A look at Priscilla Owen

Joe Conason has rounded up the case against Owen for his latest column in Salon. Nominated for a lifetime post on the federal appellate court, she is the judge that the GOP is using as the poster child for Bush's "unfairly rejected" judicial nominees-- and the debate over her record is likely to trigger the nuclear option on Tuesday. Living in a state with two senators who will oppose the change to Senate rules, it doesn't do me any good to write to them. But if you live in a state with a Republican senator, you should write to them before Tuesday.

Here are a few things you should know about the obviously corrupt Owen:

"Among the most notorious examples is a case in which Owen wrote the majority opinion that allowed Enron Corp. to escape more than $200,000 in school district taxes. In her 1994 campaign, she took $8,600 from the Houston energy firm and $31,550 from its lawyers at the powerhouse firm of Vinson & Elkins; her consultant Rove also worked for Enron. Two years later, when Spring Independent School District vs. Enron reached her court, she did not recuse herself from the case. Her opinion allowed Enron to choose its own method for valuation, cutting the taxable property assessment by millions of dollars.

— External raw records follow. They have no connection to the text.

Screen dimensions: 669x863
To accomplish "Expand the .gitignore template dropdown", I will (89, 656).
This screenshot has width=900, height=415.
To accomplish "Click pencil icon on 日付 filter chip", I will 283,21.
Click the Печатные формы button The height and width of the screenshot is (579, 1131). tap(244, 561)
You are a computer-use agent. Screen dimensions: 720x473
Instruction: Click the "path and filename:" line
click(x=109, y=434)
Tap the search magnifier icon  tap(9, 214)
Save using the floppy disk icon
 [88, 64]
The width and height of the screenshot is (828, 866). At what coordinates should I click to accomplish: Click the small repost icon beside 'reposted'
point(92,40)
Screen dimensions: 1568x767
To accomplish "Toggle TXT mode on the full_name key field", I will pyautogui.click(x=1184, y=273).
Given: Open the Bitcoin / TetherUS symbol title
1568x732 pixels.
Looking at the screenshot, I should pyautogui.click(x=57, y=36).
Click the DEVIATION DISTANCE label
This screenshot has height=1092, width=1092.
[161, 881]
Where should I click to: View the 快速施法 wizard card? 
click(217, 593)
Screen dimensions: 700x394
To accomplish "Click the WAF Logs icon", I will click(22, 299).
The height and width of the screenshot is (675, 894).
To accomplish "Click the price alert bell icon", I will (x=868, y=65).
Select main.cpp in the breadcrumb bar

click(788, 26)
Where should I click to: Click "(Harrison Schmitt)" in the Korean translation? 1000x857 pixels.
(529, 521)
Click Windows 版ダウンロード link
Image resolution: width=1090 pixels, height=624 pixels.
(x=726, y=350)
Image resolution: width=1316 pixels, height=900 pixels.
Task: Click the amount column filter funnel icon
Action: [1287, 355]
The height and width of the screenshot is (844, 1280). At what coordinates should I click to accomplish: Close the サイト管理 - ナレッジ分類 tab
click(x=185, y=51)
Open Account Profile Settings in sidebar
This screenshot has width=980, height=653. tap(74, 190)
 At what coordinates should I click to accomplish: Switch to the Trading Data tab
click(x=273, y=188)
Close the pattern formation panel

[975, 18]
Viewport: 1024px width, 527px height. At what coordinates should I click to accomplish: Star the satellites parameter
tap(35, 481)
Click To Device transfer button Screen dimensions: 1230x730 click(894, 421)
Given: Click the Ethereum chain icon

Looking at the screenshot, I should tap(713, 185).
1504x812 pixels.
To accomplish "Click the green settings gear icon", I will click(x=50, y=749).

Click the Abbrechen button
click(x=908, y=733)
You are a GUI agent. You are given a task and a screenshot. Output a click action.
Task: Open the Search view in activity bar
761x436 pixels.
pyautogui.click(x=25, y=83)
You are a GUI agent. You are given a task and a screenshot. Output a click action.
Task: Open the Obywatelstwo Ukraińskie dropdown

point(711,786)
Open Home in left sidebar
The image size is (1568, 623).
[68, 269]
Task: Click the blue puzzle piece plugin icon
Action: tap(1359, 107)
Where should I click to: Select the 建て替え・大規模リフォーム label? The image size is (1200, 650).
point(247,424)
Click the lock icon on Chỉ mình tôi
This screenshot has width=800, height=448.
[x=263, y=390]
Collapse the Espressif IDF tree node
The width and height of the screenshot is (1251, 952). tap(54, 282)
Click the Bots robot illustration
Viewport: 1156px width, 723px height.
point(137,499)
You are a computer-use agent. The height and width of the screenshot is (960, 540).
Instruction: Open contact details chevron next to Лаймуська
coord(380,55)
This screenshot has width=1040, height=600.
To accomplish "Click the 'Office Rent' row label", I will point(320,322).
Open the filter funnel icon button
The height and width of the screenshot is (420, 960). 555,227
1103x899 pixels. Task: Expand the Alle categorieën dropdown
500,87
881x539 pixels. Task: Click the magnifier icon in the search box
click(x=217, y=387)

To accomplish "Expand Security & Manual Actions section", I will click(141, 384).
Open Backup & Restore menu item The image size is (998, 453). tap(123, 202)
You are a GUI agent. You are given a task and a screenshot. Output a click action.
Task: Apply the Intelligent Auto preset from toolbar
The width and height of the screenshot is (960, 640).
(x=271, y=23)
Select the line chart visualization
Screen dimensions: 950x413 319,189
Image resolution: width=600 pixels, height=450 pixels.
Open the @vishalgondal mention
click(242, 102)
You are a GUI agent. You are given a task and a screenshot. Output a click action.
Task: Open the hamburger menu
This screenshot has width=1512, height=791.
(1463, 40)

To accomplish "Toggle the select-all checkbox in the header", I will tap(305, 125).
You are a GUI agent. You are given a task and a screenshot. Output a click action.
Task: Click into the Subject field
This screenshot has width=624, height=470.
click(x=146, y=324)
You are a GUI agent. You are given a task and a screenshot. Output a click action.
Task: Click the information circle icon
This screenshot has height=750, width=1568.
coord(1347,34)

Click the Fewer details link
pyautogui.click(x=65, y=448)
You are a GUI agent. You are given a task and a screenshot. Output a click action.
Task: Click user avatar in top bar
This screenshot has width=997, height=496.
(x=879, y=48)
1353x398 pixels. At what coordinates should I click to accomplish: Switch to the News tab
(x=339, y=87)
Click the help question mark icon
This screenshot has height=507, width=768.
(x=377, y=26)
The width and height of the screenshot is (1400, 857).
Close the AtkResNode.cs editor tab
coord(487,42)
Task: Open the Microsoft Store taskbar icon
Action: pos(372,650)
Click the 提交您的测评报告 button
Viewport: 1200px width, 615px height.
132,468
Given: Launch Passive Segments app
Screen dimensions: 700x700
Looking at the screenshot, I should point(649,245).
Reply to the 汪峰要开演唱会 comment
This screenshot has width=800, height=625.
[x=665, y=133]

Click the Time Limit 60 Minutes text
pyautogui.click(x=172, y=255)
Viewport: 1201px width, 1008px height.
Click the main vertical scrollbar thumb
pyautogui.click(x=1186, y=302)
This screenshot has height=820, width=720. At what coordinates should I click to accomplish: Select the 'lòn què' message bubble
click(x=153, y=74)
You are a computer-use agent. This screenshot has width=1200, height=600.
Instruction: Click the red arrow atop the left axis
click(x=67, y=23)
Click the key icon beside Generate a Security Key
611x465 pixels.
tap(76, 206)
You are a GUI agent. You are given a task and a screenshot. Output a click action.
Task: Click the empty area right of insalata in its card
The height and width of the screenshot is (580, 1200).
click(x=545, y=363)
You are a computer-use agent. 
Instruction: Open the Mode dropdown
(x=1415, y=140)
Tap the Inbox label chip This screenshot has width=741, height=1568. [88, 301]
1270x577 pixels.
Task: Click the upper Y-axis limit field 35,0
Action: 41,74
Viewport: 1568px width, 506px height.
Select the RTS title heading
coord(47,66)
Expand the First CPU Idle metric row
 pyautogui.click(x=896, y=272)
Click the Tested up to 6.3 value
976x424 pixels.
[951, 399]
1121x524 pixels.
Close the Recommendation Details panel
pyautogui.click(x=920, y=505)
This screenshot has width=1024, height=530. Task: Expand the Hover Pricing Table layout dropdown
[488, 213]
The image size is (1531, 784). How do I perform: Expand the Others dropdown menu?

So obnoxious was her conduct in the Enron case that it provoked the Houston Chronicle -- a newspaper that has enthusiastically endorsed Bush -- to urge the Senate to reject her nomination three years ago. While acknowledging that Democratic objections to Owen were hardly apolitical, the newspaper's editorial said the Democrats were also displaying "a rational desire to prevent the lifetime appointment of a justice who has shown a clear preference for ruling to achieve a particular result rather than impartially interpreting the law. . ."

One of her better-known dissents came in a case that tested the constitutionality of a state law that had been written specifically to exempt a land developer from the city of Austin's water quality regulations.

Having taken $2,500 from that developer (and an additional $45,000 from the developer's law firm), Owen blasted her colleagues for violating the firm's "property rights," which included the right to foul the water supply in her view. The majority replied that her dissent was "nothing more than inflammatory rhetoric and thus merits no response."